The Institute on the main HKU campus will serve as the hub for a nexus formed of branches, satellite centers, labs, and other research institutes on the Mainland – in particular in the Greater Bay Area – to connect and facilitate collaborations with local partners in industry, business, government sectors, and other research institutions where data is collected.

Our goal is to establish a world-class institute in this key area and to attract the best talents from across the globe to work with us. The Institute is home to newly recruited IDS researchers under the HKU-100 recruitment campaign and to students conducting their own academic research in data science. It aims to host, facilitate, and promote research in a wide range of data science through research funding support, multidisciplinary research programs, and a network of connections between the talent pool of data scientists at IDS and domain experts on campus.

What is Data Science?

Data science is a multidisciplinary field or approach that utilizes a fusion of analytical methods from machine learning, data mining, and statistics to extract insights from raw data. A typical data science pipeline involves:

  1. identifying and framing a real-world problem,
  2. collecting and processing data,
  3. designing and training models, and
  4. testing and deploying models.

Why Data Science? 

Living in the era of big data, we have all witnessed unprecedented and revolutionary changes driven rapidly by artificial intelligence (AI) and cloud computing. AI enhances our understanding of data profoundly, while cloud computing operates data efficiently. The science behind data-related technologies becomes a productive force driving the development of our civilization and society. The amount of data produced daily has been increasing exponentially. Data has become extremely valuable to society, meaning data science is no longer just a technical topic.

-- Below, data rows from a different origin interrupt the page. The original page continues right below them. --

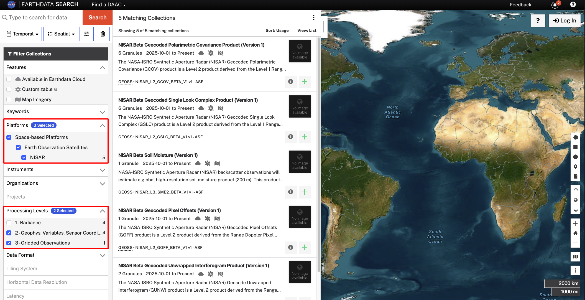This screenshot has width=585, height=300.
Task: Open the Find a DAAC menu
Action: point(108,5)
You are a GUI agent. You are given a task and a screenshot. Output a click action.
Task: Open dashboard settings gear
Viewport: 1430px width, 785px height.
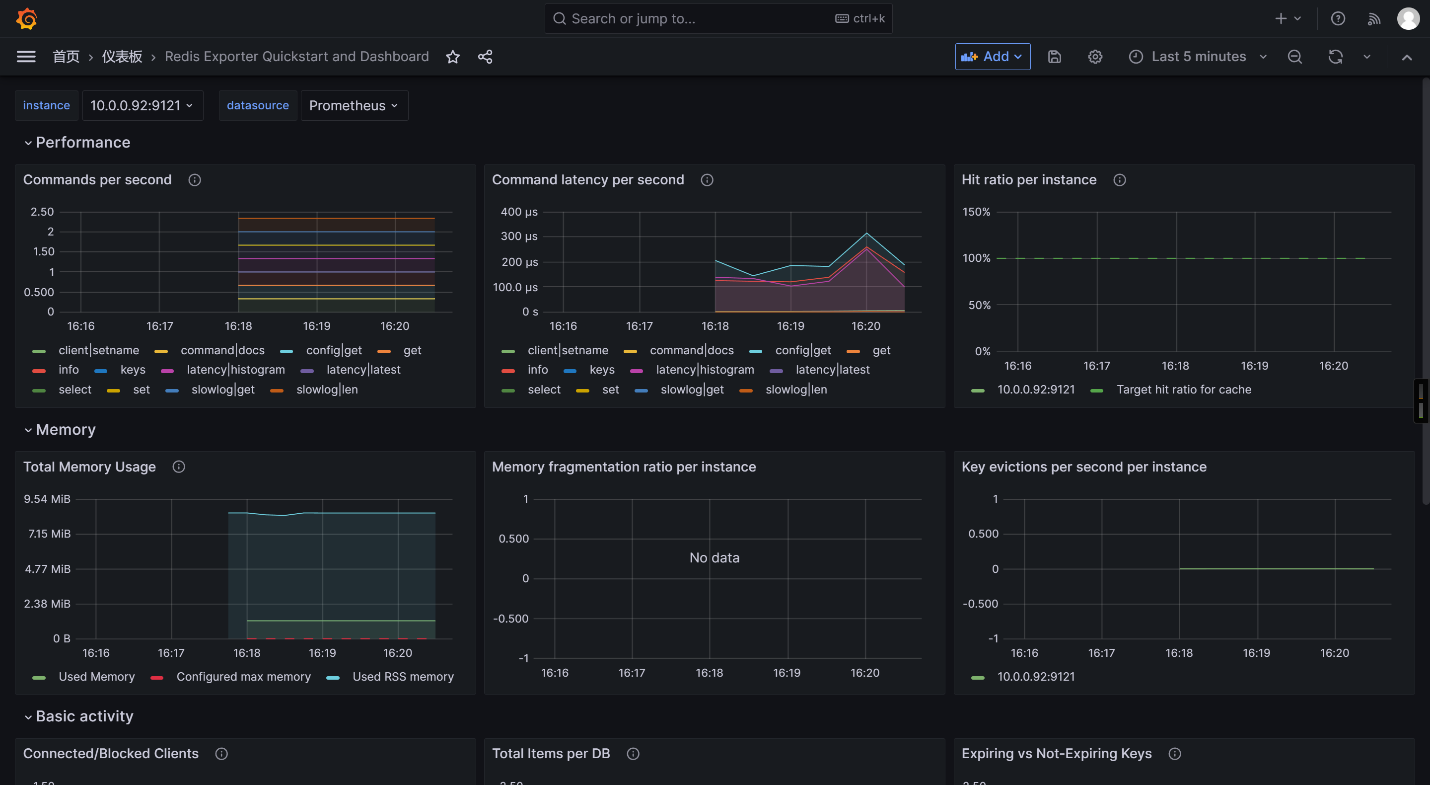pos(1095,57)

Not only does it help companies provide better customer services and increase profits, but also it enhances the ease and efficiency of our daily lives. For example, data science can be applied to many real-world domains, including the following:

  1. Education: Using conversational agents as virtual academic advisors with course databases.
  2. Healthcare: Retrieving information from electronic health record databases about demographics, diagnoses, procedures, prescriptions, and laboratory tests.
  3. Public Policy: Promoting transparency, e.g., helping people gain instant messages and statistics about COVID-19 cases.
  4. Industry: Building AI-based customer relationship management systems for, e.g., product information, flight booking, and restaurant reservations.

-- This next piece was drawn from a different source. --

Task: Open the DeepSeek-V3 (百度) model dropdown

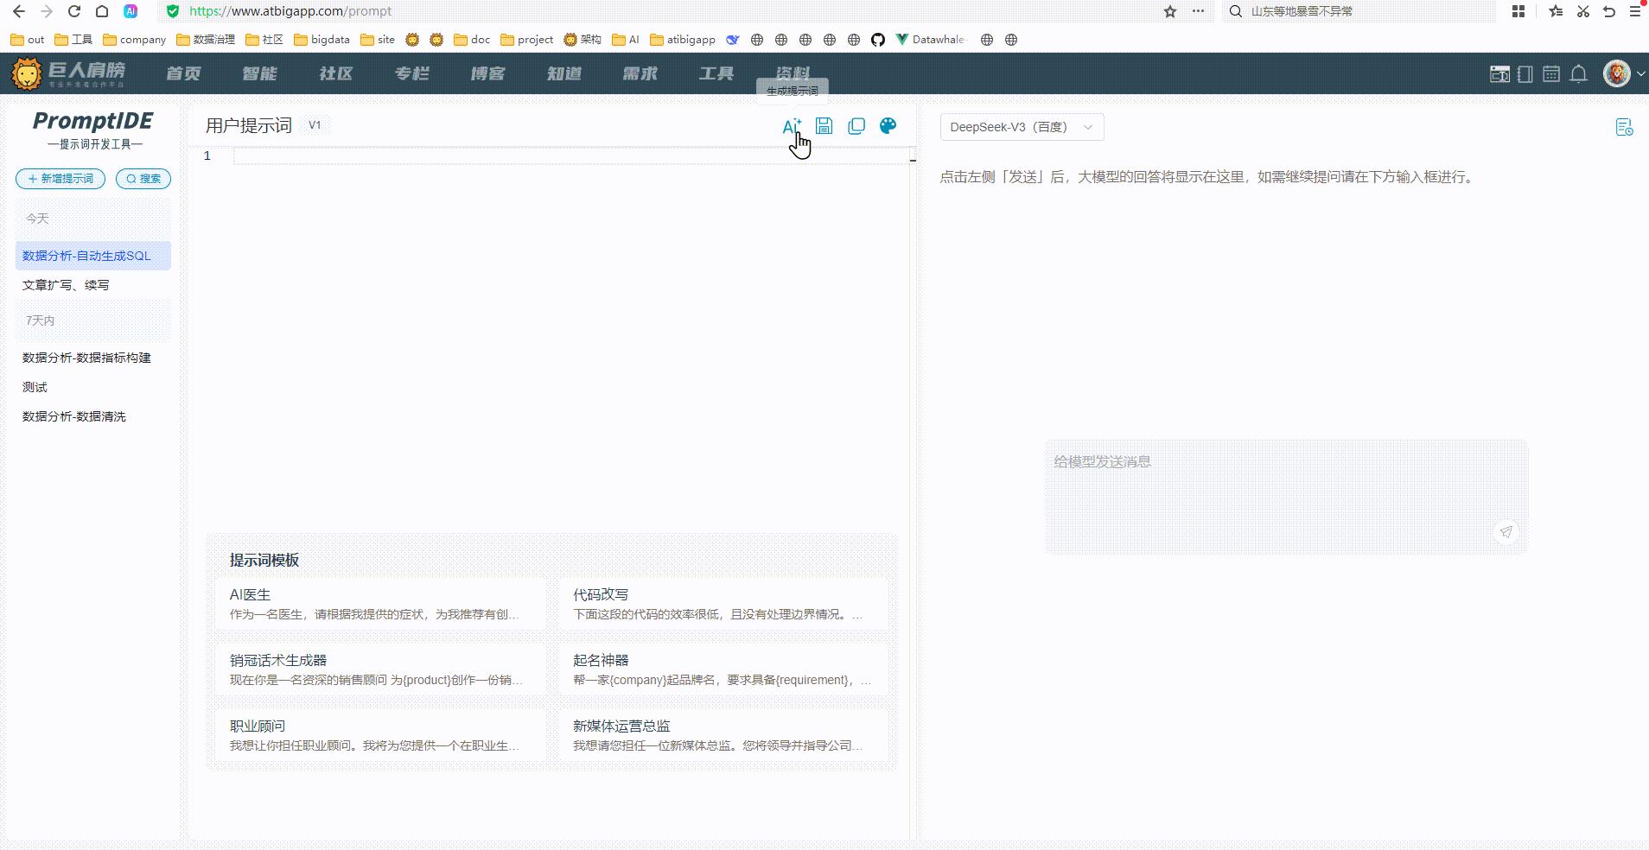Action: [x=1021, y=126]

Numerous new mathematical challenges have arisen accordingly, yet research on the related topics (e.g., algorithm design for machine learning and explainable mathematical theory) is still in its infancy. Computational mathematics is the infrastructure and baseline of the development of data science, with crucial topics including optimization, operational research, scientific computing, and so on. Research on computational mathematics for data science is both fundamental and cross-disciplinary in different applications.  We have the exciting opportunity to consider what we can explore to understand and make a better use of the knowledge in data science. The sky is the limit.